En Colombia tuve suerte: la enfermedad de Wilson aparece en la lista de enfermedades raras del Ministerio de Protección Social, gracias a los esfuerzos de la Federación Colombiana de Enfermedades Raras (Fecoer), y por fortuna para el bolsillo de los pacientes, uno de los medicamentos está cubierto por el sistema de salud público.
El problema, en ese caso, es que las personas sean diagnosticadas a tiempo, por eso obtener estadísticas sobre el número de casos es difícil, aunque desde 2020 ha habido progresos gracias a un equipo de la Universidad de Antioquia.
Si yo no hubiera tenido cómo consultar a un especialista que conocía la enfermedad, es muy probable que ya hubiera muerto y mi familia aún estuviera buscando respuestas.

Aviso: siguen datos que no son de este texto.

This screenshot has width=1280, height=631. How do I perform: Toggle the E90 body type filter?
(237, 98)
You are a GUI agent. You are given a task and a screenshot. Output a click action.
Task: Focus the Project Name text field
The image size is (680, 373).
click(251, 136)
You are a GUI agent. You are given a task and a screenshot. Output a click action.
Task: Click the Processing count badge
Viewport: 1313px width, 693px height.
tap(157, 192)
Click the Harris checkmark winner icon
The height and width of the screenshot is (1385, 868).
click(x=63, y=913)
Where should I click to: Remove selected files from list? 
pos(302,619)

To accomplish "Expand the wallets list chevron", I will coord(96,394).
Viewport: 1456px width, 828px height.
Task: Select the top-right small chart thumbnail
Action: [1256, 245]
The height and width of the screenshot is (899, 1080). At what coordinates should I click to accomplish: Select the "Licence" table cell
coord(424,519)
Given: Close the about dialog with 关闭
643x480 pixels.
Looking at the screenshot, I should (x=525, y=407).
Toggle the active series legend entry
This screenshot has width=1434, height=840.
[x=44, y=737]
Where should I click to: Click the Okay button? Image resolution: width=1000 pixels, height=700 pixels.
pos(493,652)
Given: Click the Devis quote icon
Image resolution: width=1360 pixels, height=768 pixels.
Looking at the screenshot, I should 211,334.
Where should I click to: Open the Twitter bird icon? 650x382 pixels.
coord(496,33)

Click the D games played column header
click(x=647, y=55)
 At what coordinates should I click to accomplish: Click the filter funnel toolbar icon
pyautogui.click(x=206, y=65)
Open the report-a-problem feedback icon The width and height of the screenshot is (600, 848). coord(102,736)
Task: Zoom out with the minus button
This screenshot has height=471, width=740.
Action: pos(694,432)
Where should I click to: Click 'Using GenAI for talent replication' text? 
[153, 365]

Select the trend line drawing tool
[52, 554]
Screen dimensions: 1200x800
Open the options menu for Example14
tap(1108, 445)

He sido consiente de mi privilegio y tengo mi lado activista, por eso desde que llegué a Francia me vinculé como voluntaria con la asociación de pacientes de Wilson y ahora soy la presidenta.Esta red de apoyo es lo que me ha mantenido en pie. En ella he podido seguir compartiendo lo que sé hacer: comunicar, crear lazos, ayudar, empoderar a los pacientes y a sus familiares.
También milito para que en otras partes del mundo, incluida Latinoamérica, un diagnóstico rápido, el acceso al tratamiento y un seguimiento de calidad, sea posible.
Durante un tiempo gestioné un grupo en Facebook para conectar con pacientes hispanoparlantes.
Hubo mucha interacción, incluso me contactaron varias personas a mi cuenta personal, una de Cuba, una asociación de Costa Rica, otra paciente de Chile, una de Argentina, dos de Colombia. Todas con historias durísimas de falta de acceso a los medicamentos y larga espera para el trasplante de hígado, la solución extrema en los peores casos de Wilson.
Tres de esos pacientes murieron mientras estábamos en contacto.
La experiencia que más me marcó fue una mujer de Perú. Su esposo tenía la enfermedad y falleció a comienzos de la pandemia.
Durante varios meses no tuvieron acceso al medicamento y murió mientras esperaban un trasplante. La acompañé vía messenger durante tres días mientras su esposo agonizaba, con la tristeza de saber que los finales felices de pacientes con Wilson son más raros que la misma enfermedad.